[ESERCIZIO]
Ricopia per intero, parola per parola, il testo sul Daspo urbano riportato qui sotto.

[TESTO FORNITO]
--------
Il c.d. Daspo Urbano

a) il divieto di accesso per violazione dell’ordine di allontanamento del sindaco

Sono qui necessarie alcune considerazioni preliminari:

1) trattandosi di un provvedimento di carattere amministrativo, non si sottrae alle garanzie previste dalla legge n.241 del 1990 e s.m.i. (diritto di accesso, di difesa, di partecipazione al procedimento con notifica del c.d. avvio, ecc.). A differenza dei provvedimenti monitori ( avviso orale, ammonimento), ove la natura stessa dell’atto giustifica la mancata adozione di quello che finirebbe col risolversi in un “avviso di un avvertimento”, l’omesso avvio deve essere adeguatamente motivato e trovare un chiaro fondamento in oggettive condizioni che suggeriscono di dare priorità alle esigenze di celerità e di immediata rimozione delle condizioni di pericolo per l’ordine e la sicurezza pubblica;

2) occorre comunque garantire una ponderata valutazione della condotta e della concreta pericolosità del soggetto; ma a questo punto, se ricorrono le condizioni (precedenti penali e di polizia, pericolosità della condotta e della persona, rischio di compimento di reati, mancanza di residenza stabile o domicilio abituale o documentati motivi di lavoro o altri plausibili interessi), potrebbe ritenersi più adeguata ed efficace la comminatoria di un foglio di via.
--------
[Voci sulla posizione degli elementi]
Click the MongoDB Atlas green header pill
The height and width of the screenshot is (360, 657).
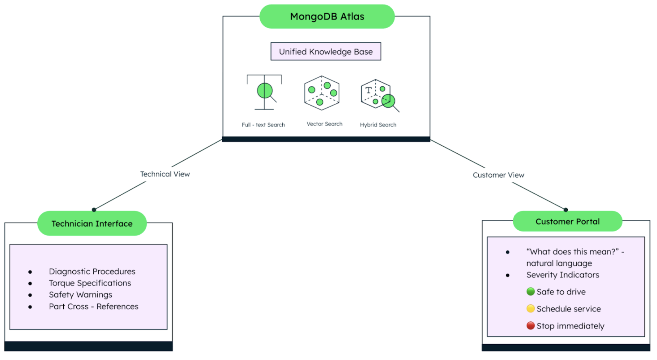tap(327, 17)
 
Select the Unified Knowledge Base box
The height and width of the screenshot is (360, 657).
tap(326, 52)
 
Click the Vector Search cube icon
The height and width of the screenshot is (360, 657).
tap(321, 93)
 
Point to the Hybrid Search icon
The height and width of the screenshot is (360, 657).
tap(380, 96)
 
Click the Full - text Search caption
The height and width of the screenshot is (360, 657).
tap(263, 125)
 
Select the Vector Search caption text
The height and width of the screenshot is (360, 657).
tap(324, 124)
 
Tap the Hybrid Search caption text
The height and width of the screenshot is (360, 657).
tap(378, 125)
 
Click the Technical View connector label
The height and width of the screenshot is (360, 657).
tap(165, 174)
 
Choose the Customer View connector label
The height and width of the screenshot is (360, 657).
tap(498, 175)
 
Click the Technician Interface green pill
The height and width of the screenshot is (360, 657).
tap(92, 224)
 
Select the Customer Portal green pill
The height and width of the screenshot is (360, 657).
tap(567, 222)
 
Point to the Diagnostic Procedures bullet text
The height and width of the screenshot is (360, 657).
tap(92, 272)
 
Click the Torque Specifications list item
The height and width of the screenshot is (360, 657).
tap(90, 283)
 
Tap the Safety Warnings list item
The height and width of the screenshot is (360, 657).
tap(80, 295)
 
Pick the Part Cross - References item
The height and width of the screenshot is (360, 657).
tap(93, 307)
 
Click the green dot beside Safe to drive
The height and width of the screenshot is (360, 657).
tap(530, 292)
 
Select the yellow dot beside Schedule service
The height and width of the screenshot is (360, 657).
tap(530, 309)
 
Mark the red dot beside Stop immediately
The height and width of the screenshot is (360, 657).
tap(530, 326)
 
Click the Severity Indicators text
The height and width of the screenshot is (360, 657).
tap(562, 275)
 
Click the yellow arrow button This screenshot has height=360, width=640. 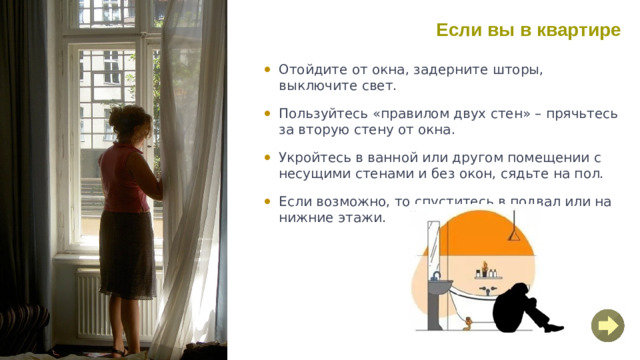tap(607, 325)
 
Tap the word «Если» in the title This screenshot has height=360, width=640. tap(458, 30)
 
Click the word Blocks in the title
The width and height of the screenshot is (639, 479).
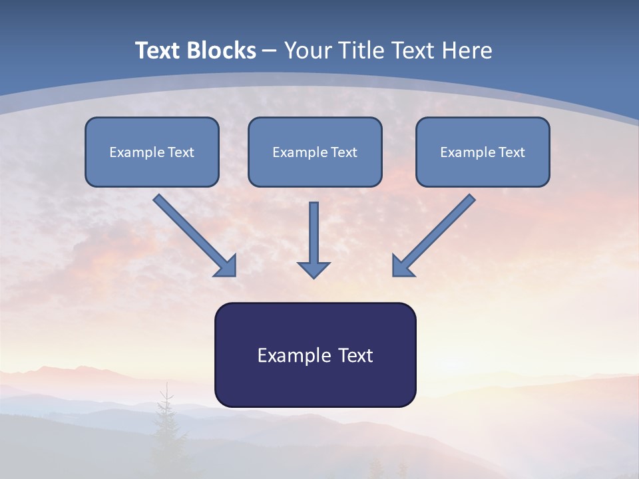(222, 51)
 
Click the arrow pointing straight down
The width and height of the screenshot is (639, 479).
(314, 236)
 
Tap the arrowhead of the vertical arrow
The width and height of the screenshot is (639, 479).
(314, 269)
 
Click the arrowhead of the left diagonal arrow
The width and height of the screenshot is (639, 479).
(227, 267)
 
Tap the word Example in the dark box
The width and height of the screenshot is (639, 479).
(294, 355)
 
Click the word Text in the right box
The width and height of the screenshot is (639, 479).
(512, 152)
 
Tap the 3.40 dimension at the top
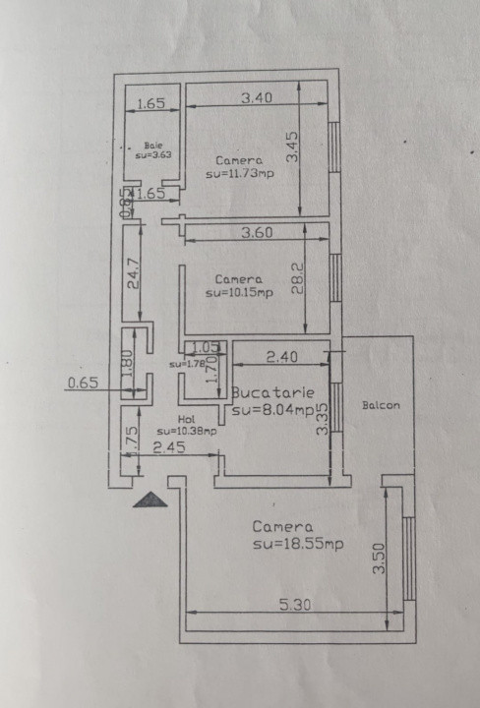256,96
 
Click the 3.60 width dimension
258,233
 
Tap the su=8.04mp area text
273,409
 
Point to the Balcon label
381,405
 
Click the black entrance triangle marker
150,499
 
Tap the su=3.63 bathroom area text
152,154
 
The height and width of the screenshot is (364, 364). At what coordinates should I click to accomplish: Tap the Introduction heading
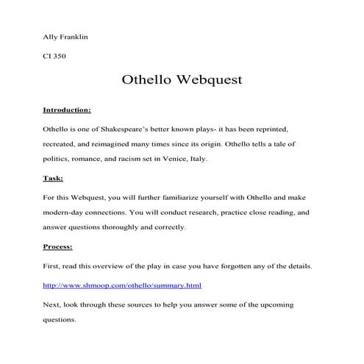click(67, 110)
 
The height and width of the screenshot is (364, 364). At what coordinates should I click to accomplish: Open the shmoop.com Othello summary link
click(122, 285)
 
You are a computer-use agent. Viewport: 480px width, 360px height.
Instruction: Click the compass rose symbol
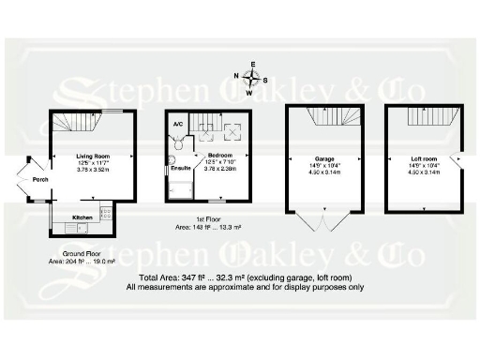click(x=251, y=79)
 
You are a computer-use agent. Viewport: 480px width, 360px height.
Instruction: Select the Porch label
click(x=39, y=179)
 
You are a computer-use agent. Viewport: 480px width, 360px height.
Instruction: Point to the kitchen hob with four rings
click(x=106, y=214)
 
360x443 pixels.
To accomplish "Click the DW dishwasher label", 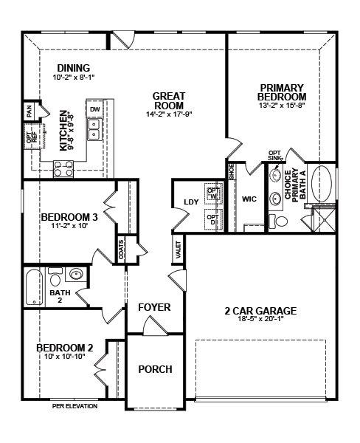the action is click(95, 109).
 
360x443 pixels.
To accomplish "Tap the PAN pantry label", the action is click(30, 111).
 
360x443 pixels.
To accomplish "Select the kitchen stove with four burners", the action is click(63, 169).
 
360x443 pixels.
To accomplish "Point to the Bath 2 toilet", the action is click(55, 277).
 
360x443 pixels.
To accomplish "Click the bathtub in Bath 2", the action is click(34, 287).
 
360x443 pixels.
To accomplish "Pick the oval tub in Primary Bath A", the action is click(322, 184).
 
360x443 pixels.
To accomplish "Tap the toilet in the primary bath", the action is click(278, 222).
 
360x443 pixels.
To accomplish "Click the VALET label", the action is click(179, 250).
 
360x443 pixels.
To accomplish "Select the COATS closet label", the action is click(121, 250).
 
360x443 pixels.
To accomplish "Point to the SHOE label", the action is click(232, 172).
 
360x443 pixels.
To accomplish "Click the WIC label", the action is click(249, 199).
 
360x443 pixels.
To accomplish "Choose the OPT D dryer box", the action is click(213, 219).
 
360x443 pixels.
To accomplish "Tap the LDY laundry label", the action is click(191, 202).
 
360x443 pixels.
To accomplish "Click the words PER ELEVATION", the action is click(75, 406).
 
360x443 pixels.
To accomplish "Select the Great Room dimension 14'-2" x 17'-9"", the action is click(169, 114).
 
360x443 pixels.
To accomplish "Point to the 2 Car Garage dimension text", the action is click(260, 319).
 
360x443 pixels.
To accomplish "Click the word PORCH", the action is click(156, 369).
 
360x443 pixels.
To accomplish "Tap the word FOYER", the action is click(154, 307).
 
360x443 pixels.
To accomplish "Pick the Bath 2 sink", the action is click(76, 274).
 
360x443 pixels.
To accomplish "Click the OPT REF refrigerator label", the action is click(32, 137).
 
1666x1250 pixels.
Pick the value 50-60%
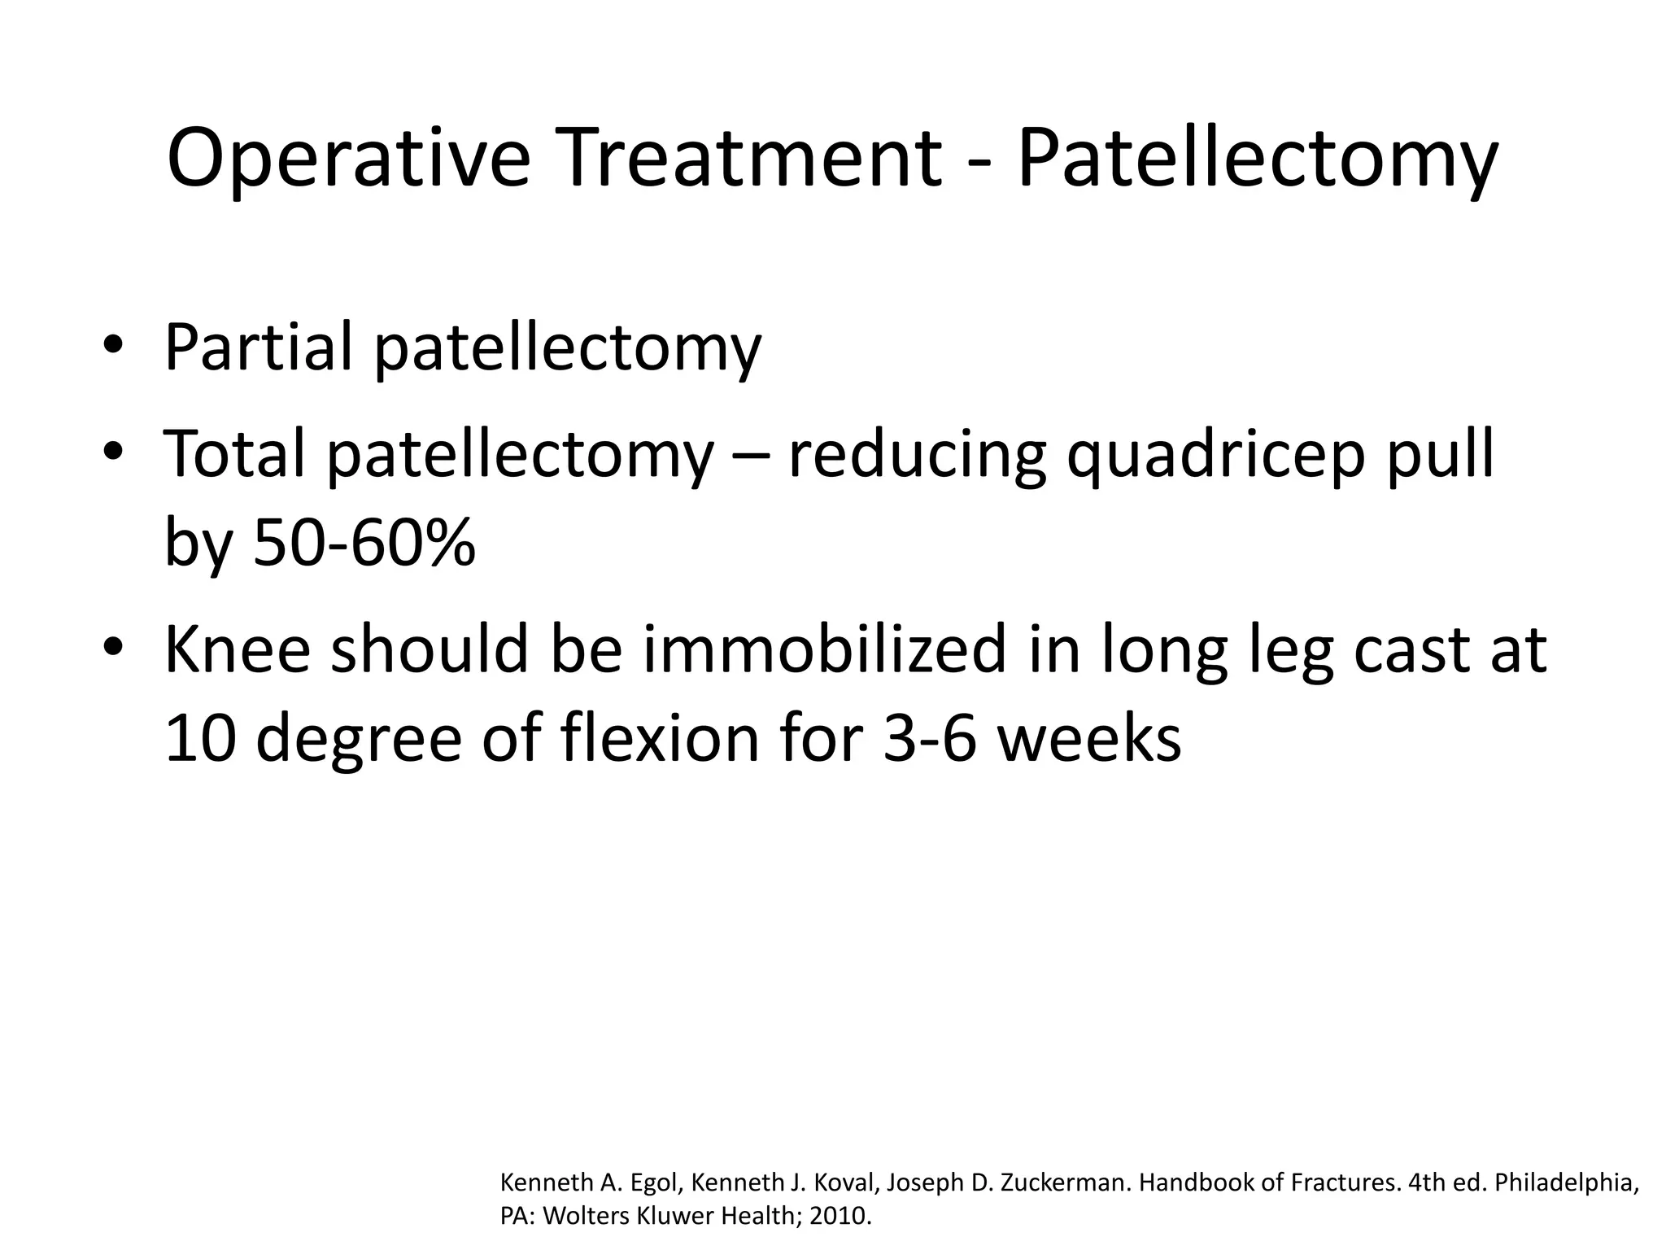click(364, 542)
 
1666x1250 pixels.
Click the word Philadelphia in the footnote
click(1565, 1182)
--------
[RISULTATO ATTESO]
Il c.d. Daspo Urbano

a) il divieto di accesso per violazione dell’ordine di allontanamento del sindaco

Sono qui necessarie alcune considerazioni preliminari:

1) trattandosi di un provvedimento di carattere amministrativo, non si sottrae alle garanzie previste dalla legge n.241 del 1990 e s.m.i. (diritto di accesso, di difesa, di partecipazione al procedimento con notifica del c.d. avvio, ecc.). A differenza dei provvedimenti monitori ( avviso orale, ammonimento), ove la natura stessa dell’atto giustifica la mancata adozione di quello che finirebbe col risolversi in un “avviso di un avvertimento”, l’omesso avvio deve essere adeguatamente motivato e trovare un chiaro fondamento in oggettive condizioni che suggeriscono di dare priorità alle esigenze di celerità e di immediata rimozione delle condizioni di pericolo per l’ordine e la sicurezza pubblica;

2) occorre comunque garantire una ponderata valutazione della condotta e della concreta pericolosità del soggetto; ma a questo punto, se ricorrono le condizioni (precedenti penali e di polizia, pericolosità della condotta e della persona, rischio di compimento di reati, mancanza di residenza stabile o domicilio abituale o documentati motivi di lavoro o altri plausibili interessi), potrebbe ritenersi più adeguata ed efficace la comminatoria di un foglio di via.